Maddi tazminat, kişilerin diğer kişilerin fiillerinden doğan zararlarının giderilmesi için hükmedilen bir tazminattır. Maddi tazminat, durumun gereği, kusurun ağırlığı ve ortaya çıkan maddi zarar esas alınarak belirlenir. Öte yandan tazminat borçlusu ortaya çıkan “tüm zararı” değil, yalnızca fiilinin sebep olduğu zararı neden – sonuç ilişkisi kapsamında değerlendirilerek ödemekle yükümlüdür.
Bu noktada tazminat alacaklısının birtakım sorumluluklarının bulunduğundan bahsetmeliyiz. Tazminat alacaklısı zararın artmasına sebep olmamakla yükümlüdür. Mevcut zararın artmasına alacaklının fiilinin sebep olması durumunda borçlu artan zarardan sorumlu tutulamaz.
Alacaklı aynı zamanda zararı azaltacak önlemleri kendiliğinden almakla mükelleftir. Bu zorunluluk dürüstlük kuralına dayanır. Dürüstlük kuralı gereği alacaklı, kendisi tazmin edecek olsa nasıl sorumlu davranacaksa özenli ve basiretli bir kişi olarak gereken tüm makul önlemleri almalıdır, bu önlemlere rağmen zararda artış meydana gelirse bu noktada alacaklının sorumluluğu ortadan kalkar. Borçlu önlemler alındığı halde artan zararı da tazmin etme borcu altındadır.
Makul kabul edilen önlem olarak objektif değerlendirildiğinde zararın azalmasına veya artmamasına sebep olabilecek tüm tedbirler akla gelmelidir. Söz konusu önlemler yapma veya kaçınma fiilleri şeklinde görülür. Ama asla alacaklıdan kendi menfaatlerini, sağlığını veya 3. kişileri tehlikeye atması beklenemez. Bununla birlikte alacaklının kendi kişiliğine ve bulunduğu şartlara aykırı önlemler alması da beklenemez.

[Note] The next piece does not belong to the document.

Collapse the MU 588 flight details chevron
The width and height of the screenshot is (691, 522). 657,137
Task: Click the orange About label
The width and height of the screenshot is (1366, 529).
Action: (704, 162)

Mahkeme, aynı durumda ve aynı statüde bir insan neler yapabilirdi düşüncesiyle somut olayı da göz önüne alarak bir değerlendirme yapar.

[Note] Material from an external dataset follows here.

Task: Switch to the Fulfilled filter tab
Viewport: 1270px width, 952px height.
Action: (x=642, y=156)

Zararı azaltma külfeti yalnızca zarar görenin üzerinde değildir, zarar veren de zararı azaltmakla mükelleftir. Bunun için, eğer zarar gören alacaklının alacağı tedbirler masraf gerektiriyorsa borçlu, avans olarak tedbir masraflarını karşılamakla mükelleftir. Alacaklı, borçludan aldığı tedbir avansını yalnızca masraflar için kullanacaktır ve artan kısmı iade edecektir.
Zararı azaltma külfetinin ihlali halinde, maddi tazminat miktarında indirim söz konusu olabilecektir. Zira, zararın artmaması için gereken önlemlerin alınmaması ve zararın artması artık yalnızca borçlunun fiiline bağlı değildir. İndirimin miktarı somut olaya, etki eden dış etmenlere ve alacaklı ve borçlunun fiillerine göre değişiklik gösterecektir.